Written request A:
In the essay on Zawa-Cywińska's art, what new painting material did she discover at the 1987 symposium in Okuninka?
Written request B:
Write a continuation of the essay on Zawa-Cywińska's art, picking up right after its final sentence.

* Start Source excerpt *

Already in 1987, when writing about Zawa’s prints, I noted that in contrast to the automated precision of those repetitive, rhythmic embossings, the irregular forms of bright patches—orange, violet, or red—and the blurred contours created by the fibrous structure of the torn paper possessed the uniqueness characteristic of nature, utterly alien to the mechanical tool.

The artist maintains that much in her creative process happens spontaneously, almost as if by chance. Yet what role, one may ask, can chance truly play in the evolution of an artist’s work? Is it not rather the sudden discovery of something long sought after?

In 1987, during the Symposium for Artists Using the Language of Geometry in Okuninka, Zawa-Cywińska discovered a new material for her painting—sand from the lake shore. Mixed with paint, it began to form in her canvases a surface layer that veiled the smooth painting beneath. Through small, rectangular cutouts in this dark, monochrome upper layer, fragments of the hidden, colorful vibration underneath were revealed. It was the beginning of a long series of paintings which, as the artist explained, she hoped would be read not only as the eruption of elemental force breaking through static and ordered structure, but also as a reflection of the Far Eastern concept of illusory maya—that deceptive veil which clouds our senses and consciousness, concealing the essence of truth.

Soon after, the artist undertook experiments with a new material, used in a short series of paintings: a substance called expanser, which, under the influence of heat and depending on the duration of heating, swelled into clusters and blisters. Following her established principle, this substance formed the underlying layer of the compositions, over which she applied a geometric armor. This ordering structure, however, through the volcanic properties of the expanser, succumbed to destruction.

Selected Graphics from the “I-Ching” Series:

The most recent series of Zawa’s graphic works possesses a truly unique character, having been born, this time, quite literally from a chance encounter. One day, while searching for suitable papers for her planned collages, the artist visited a shop filled with old books, newspapers, and various printed materials. There she discovered a stack of trial prints—discarded lithographs by Kandinsky. It was then that the idea came to her: to combine them, following her characteristic principle, with her own linocuts.

Thus began, in 1988, a new series to which Zawa playfully gave the title “Flirt with Kandinsky.” Once again, from beneath the matte black surfaces or the rhythmic, uniform structures of linocut lines, fragments of Kandinsky’s colorful lithographic compositions emerge—through strips, geometric cutouts, and openings of various shapes—revealing glimpses of the visionary author of “The First Abstract Watercolor.”

* End Source excerpt *
* Start Provided records *

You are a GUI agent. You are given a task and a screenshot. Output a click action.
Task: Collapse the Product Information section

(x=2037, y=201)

* End Provided records *
* Start Provided records *

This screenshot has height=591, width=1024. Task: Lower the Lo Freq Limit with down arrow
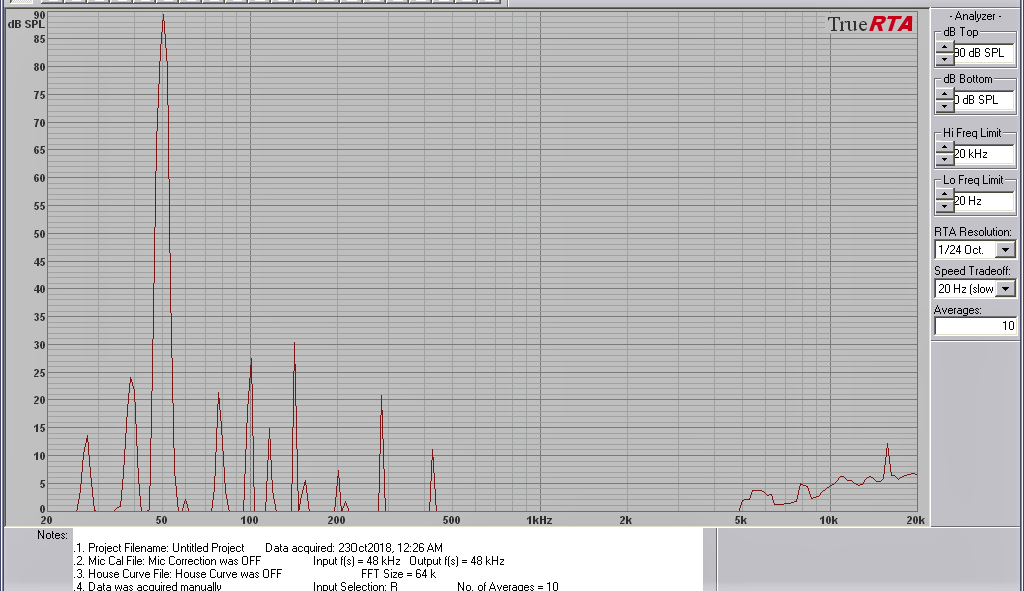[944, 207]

* End Provided records *

Written response A:
Sand from the lake shore.

Written response B:
At the same time, alongside this new graphic series, from 1990 onward Zawa-Cywińska began to paint a new body of work. The broad veils, previously opening only through sparse cutouts, gave way to dense, regular lattice structures, through which a shimmering, life-filled layer vibrates beneath the surface.

In her most recent cycles—both graphic and painterly—Zawa has achieved the mature realization of her long-evolving artistic idea. She has reached a level of true originality of expression. Yet what draws attention most in her new works is, above all, their beauty.

In the context of these new creations—and indeed of the artist’s entire oeuvre—one must ask: What is the source of this recurring interplay between unrest, movement, elemental vitality, and the counteracting presence of stillness and order? Does it reflect a direct projection of the artist’s own personality, or does she perceive this duality as a universal phenomenon—an essential principle of existence manifesting itself in all its forms?

If the latter is true, then Zawa’s art would be yet another manifestation of that principle, an echo of the same reality—only perceived on two different levels of consciousness.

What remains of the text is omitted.